The two rich men that Bloom thinks of in connection with
"porter" in Lotus Eaters, "Lord Iveagh" and "lord
Ardilaun," were partners in a large Dublin brewery. Just how
large and how rich may be imagined by anyone who knows their
non-noble names: Edward Cecil Guinness and Arthur Edward
Guinness. Reference is made to their brewing prowess in Cyclops,
and in the jumble of slang at the end of Oxen of the Sun
someone simply orders "Two Ardilauns," echoed by someone
else's "Same here."
Arthur and Edward were the first and third sons,
respectively, of Sir Benjamin Guinness, who was the grandson
of the Guinness who founded Dublin's most famous brewery.
Arthur, who was named after his great-grandfather, sold his
share of the business to his brother in 1876. In 1880 he was
made Baron Ardilaun of Ashford Castle in County
Galway, where he became a great landlord owning 33,000 acres.
Edward, the younger brother, oversaw the transformation of
what was now his business into a public company in 1886 and
became the richest man in Ireland by virtue of his stock
holdings. In addition to being the 1st Baronet of Ashford and
the baronet of Castle Knock in County Dublin, and much later
Viscount Selveden in England's Suffolk County, in 1891 he was
made Baron Iveagh of Iveagh in County Down, a newly
created peerage.
Both Anglo-Irish brothers put their fabulous wealth to
philanthropic use.
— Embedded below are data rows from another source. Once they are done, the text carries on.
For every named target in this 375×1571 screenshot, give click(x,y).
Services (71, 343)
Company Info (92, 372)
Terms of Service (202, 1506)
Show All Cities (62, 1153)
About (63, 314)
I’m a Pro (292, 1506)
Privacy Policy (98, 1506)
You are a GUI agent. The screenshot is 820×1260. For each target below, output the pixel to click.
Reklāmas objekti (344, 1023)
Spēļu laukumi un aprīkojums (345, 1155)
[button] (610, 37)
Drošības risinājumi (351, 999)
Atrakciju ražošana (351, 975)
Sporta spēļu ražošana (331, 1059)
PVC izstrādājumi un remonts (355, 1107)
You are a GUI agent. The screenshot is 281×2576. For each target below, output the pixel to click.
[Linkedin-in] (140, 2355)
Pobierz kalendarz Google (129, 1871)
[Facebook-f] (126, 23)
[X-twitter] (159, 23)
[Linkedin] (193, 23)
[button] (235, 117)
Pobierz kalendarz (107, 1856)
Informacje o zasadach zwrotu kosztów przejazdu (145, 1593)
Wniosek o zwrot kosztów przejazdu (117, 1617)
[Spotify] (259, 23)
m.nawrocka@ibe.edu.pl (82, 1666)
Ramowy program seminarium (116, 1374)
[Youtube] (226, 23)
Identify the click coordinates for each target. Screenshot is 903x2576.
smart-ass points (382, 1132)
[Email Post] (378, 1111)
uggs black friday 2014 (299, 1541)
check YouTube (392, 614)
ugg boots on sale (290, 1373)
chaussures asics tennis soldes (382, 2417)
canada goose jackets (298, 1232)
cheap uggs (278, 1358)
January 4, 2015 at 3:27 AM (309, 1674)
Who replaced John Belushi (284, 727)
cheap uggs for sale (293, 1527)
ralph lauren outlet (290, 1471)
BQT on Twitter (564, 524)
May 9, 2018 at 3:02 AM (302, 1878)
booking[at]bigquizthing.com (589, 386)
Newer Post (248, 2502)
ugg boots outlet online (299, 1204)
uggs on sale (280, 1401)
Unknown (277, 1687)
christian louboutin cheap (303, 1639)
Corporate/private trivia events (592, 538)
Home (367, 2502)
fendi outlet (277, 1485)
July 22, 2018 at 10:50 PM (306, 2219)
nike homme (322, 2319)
Edward established charitable trusts to
clear tenements and build affordable housing for the poor in
Dublin and London. He also funded institutes for medical
research in England, contributed money for the construction of
buildings at both of Dublin universities, and donated land for
the Iveagh Gardens south of St. Stephen's Green, now a public
park. Arthur donated money to restore Marsh's Library and to
expand the Coombe Lying-in
Hospital. He also aided a movement to conserve the wild
lands around Killarney and spearheaded the project of
converting St. Stephen's Green from a blighted field into an
elegant urban park. That park now contains busts and larger
statues of various Irish luminaries, and one dedicated to Lord
Ardilaun's memory stands on the western edge.
Bloom does not think of the philanthrophic enterprises but
only of the wealth: "Lord Iveagh once cashed a sevenfigure
cheque for a million in the bank of Ireland. Shows you the
money to be made out of porter." Of Arthur Guinness he
thinks, "Still the other brother lord Ardilaun has to
change his shirt four times a day, they say. Skin breeds
lice or vermin." Commenting on this strange report,
Gifford notes that in a letter Joyce described Ardilaun as
"morose and charitable." There is evidence of a morose
temperament. In 2018 an RTE documentary observed that when Sir
Hugh Lane asked him to contribute money to the modern art
gallery he wanted to establish on the western edge of St.
Stephen's Green (the same gallery that meant so much to W. B.
Yeats), Ardilaun replied, "Are you mad? I will not have myself
stand sentry to a picture palace like some giddy huckster." As
far as I know, however, there is no evidence of his
biliousness having caused skin problems.
Joyce returned to the Guinness brothers in Cyclops,
augmenting their names with beer barrel stoppers: "Terence
O'Ryan heard him and straightway brought him a crystal cup
full of the foamy ebon ale which the noble twin brothers
Bungiveagh and Bungardilaun brew ever in their divine
alevats, cunning as the sons of deathless Leda. For they
garner the succulent berries of the hop and mass and sift and
bruise and brew them and they mix therewith sour juices and
bring the must to the sacred fire and cease not night or day
from their toil, those cunning brothers, lords of the vat."